### Objective
Reproduce word for word the passage of the mailing-list post below that begins with the words "On 6/24/2013 6:38" and ends after the words "the other hand.".

* BEGIN Text segment *

Re: [SystemSafety] Qualifying SW as "proven in use" [Measuring Software]

From: Todd Carpenter < >
Date: Mon, 24 Jun 2013 21:20:37 -0500

ST> For example, the code quality measure "Cyclomatic Complexity" (reference:
ST> Tom McCabe, ³A Complexity Measure², IEEE Transactions on Software
ST> Engineering, December, 1976) was validated many years ago by simply

DMJ> I am not aware of any study that validates this metric to a reasonable
DMJ> standard. There are a few studies that have used found a medium DMJ> correlation in a small number of data points.

Les Hatton had an interesting presentation in '08, "The role of empiricism in improving the reliability of future software" that shows there is a strong correlation between source-lines-of-code and cyclomatic complexity, and that defects follow a power law distribution:

http://www.leshatton.org/wp-content/uploads/2012/01/TAIC2008-29-08-2008.pdf

Just another voice, which probably just adds evidence to the argument that we haven't yet found a trivial metric to predict bugs...

-TC

On 6/24/2013 6:38 PM, Derek M Jones wrote:
> All,
>
>> Actually, getting the evidence isn't that tricky, it's just a lot of work.
>
> This is true of most things (+ getting the money to do the work).
>
>> Essentially all one needs to do is to run a correlation analysis
>> (correlation coefficient) between the proposed quality measure on the one
>> hand, and defect tracking data on the other hand.

* END Text segment *
* BEGIN Data lines *

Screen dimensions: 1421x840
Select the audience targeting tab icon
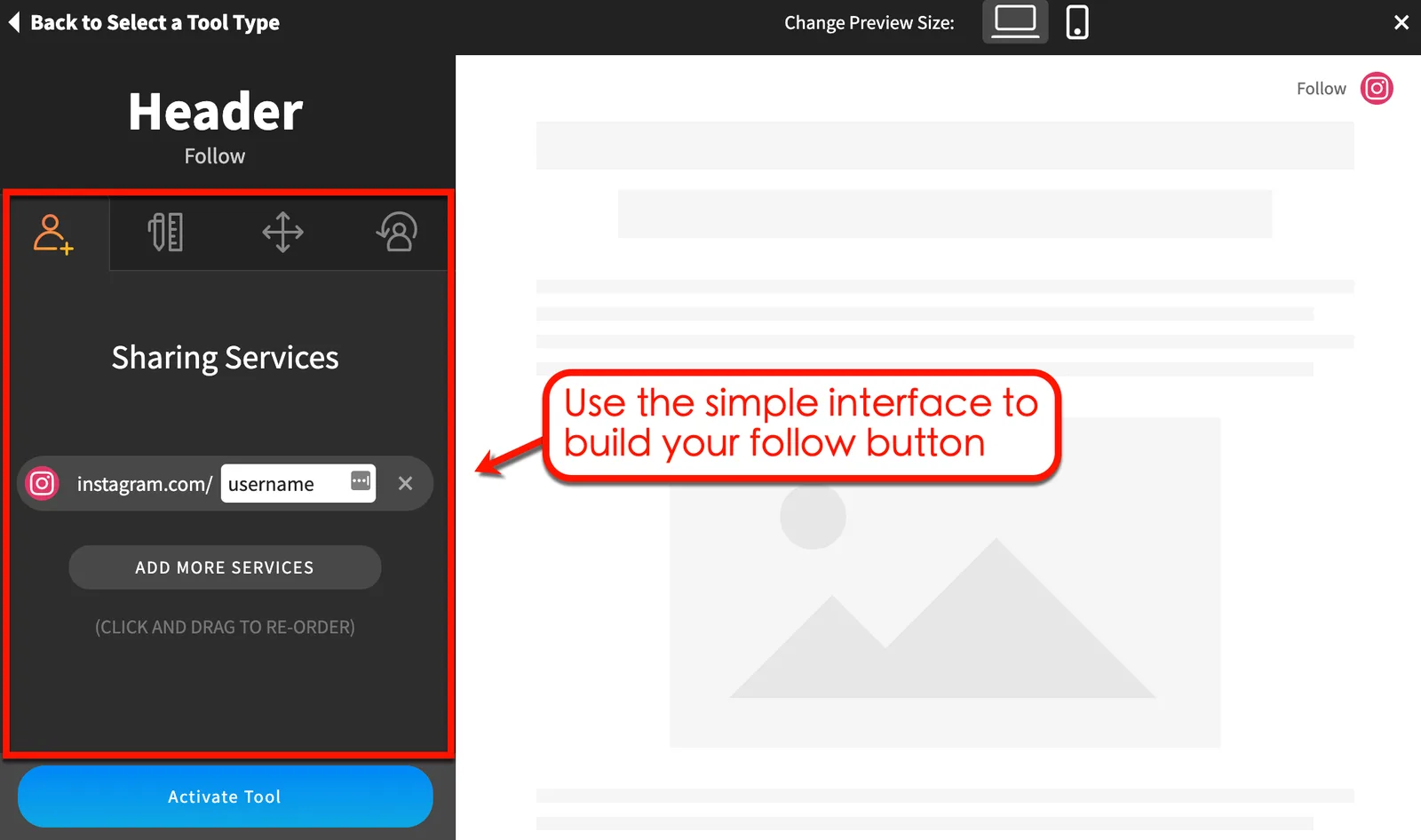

* END Data lines *

### Response for this exercise
On 6/24/2013 6:38 PM, Derek M Jones wrote:
> All,
>
>> Actually, getting the evidence isn't that tricky, it's just a lot of work.
>
> This is true of most things (+ getting the money to do the work).
>
>> Essentially all one needs to do is to run a correlation analysis
>> (correlation coefficient) between the proposed quality measure on the one
>> hand, and defect tracking data on the other hand.